Потом я написал Джулиано и принял все меры к тому, чтобы я не был и не показался раздосадованным.
Шутил над его боязнью, что я довел тонкость совести до степени несогласимой с философией, и сказал, чтобы он, по крайней мере, на счет этого отложил свои суждения. Хвалил его за то, что он так искренен, уверял его, что он найдет меня равным себе в этом отношении, и прибавлял, что для того, чтобы дать ему в том доказательство, я встаю на защиту христианства, будучи твердо убежден, говорил я, что, как я буду всегда готов к тому, чтобы дружески выслушать все ваши мнения, так и вы будете великодушны и выслушаете спокойно мои.
Эту защиту я предполагал вести исподволь и пока начал ее точным анализом сущности христианства: богопочитание, разоблачение суеверий, братство между людьми, вечное стремление к добродетели, смирение без унижения, достоинство без гордости, образец: Богочеловек! Что еще более философского, более великого?
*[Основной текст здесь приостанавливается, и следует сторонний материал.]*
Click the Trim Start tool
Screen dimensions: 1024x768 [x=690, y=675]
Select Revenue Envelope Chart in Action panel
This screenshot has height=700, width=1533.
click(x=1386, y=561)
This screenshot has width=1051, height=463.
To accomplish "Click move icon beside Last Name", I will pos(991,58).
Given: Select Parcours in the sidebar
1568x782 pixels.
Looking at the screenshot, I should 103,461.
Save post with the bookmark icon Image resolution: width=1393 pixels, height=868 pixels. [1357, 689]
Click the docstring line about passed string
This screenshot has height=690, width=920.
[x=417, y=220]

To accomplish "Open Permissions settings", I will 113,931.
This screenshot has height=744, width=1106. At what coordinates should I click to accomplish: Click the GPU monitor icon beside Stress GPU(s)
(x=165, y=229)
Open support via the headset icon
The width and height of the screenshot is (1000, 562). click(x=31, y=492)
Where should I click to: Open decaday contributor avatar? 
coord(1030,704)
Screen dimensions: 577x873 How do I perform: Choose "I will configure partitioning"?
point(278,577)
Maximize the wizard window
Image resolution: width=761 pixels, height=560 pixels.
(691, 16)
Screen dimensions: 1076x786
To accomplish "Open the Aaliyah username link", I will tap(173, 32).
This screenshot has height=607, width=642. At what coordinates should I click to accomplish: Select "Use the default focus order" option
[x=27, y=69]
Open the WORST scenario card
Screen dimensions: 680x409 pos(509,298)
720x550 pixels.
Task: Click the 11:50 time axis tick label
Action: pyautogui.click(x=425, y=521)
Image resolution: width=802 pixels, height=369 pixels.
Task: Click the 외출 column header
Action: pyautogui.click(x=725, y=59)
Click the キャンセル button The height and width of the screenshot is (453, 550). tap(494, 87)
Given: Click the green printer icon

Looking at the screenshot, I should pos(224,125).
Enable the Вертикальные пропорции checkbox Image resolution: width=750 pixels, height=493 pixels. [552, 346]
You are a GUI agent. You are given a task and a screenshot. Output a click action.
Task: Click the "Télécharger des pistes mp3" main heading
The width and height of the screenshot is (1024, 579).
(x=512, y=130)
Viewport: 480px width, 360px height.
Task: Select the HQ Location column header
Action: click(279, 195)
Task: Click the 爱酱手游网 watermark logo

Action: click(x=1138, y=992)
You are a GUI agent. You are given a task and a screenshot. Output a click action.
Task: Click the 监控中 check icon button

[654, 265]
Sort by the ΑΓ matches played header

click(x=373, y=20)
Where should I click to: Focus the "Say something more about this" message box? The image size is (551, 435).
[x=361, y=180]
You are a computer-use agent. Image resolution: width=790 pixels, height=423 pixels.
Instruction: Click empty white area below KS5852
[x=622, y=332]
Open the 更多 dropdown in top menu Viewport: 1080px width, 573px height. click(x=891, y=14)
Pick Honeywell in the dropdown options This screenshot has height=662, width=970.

Я намерен был затем показать, как проявлялось более или менее слабо такое знание во всех тех, кто со светом разума искал истины, но никогда не было распространено во всей вселенной, и как Божественный Учитель, придя на землю, дал нам поразительный пример Самого Себя, распространяя это знание со средствами человечески более слабыми. То, чего никогда не могли сделать величайшие философы: уничтожение идолопоклонства и общее проповедование братства — выполнено было несколькими грубыми провозвестниками. Тогда освобождение рабов производилось все чаще и, наконец, появилось государство без рабов, такое общественное устройство, какое древним философам казалось невозможным.